4種類の移動方法から自分に合ったものを選べる
ここからは本作の基本システムや操作について紹介したい。操作はValve Indexでのプレイを基本に、HTC Viveでのプレイとも比較してみたい。
移動方法は4種類。足のマークを移動したい場所に置いて瞬間移動する「ブリンク移動」、指定した地点まで高速で移動する「シフト移動」、頭の向いている方向に一歩ずつ移動する「連続移動(頭の向き)」、コントローラーの向いている方向に一歩ずつ進む「連続移動(手の向き)」のいずれかから選ぶことができる。これらはゲーム内の設定画面からいつでも変更可能だ。また、梯子を上ったり降りたりする動作は、デフォルトでははしごを掴むと自動で上下に移動するが、よりリアルに両手で登る動作を選ぶこともできる。
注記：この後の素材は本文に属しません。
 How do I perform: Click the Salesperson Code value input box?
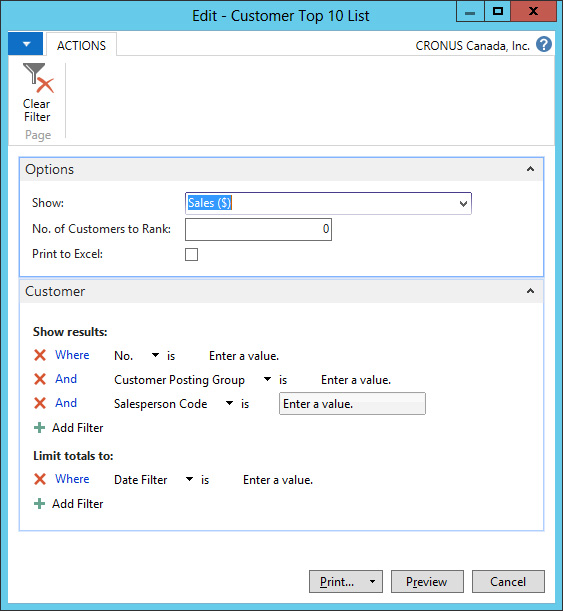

筆者は今回ブリンク移動でプレイした。Valve Indexでは、アナログスティックを動かすと黄色いワイヤーフレームで描かれた足と、移動地点までの距離を表す弧のラインが表示される。スティックを離すとそこに移動する。一気に距離を稼ぐことができるし、じわじわと少しずつ進むこともできる。慣れると自由自在に行きたい場所に移動でき、酔いも少ない。ちなみに上から下に飛び降りるような場所移動をすると、ちゃんと飛び降りた時の着地音が鳴る。HTC Viveでは同様の移動を、トラックパッドを押し込み、離すという操作で実行する。
素手、銃、マルチツールを使い分けて進んでいく
ゲーム内で使用できる道具は、ハンドガン、ショットガンなどの銃と、謎解きなどに使うマルチツール、そして素手だ。コントローラー中央のスライダを押し込むと、銃、素手、マルチツールのアイコンが縦に並ぶ。選択したい場所に手を動かすと、選択状態になる。銃を持っていない左手は基本的に素手なので、アイテムを掴んだり、ドアを開けたり、はしごを登ったりするのは左手を使う。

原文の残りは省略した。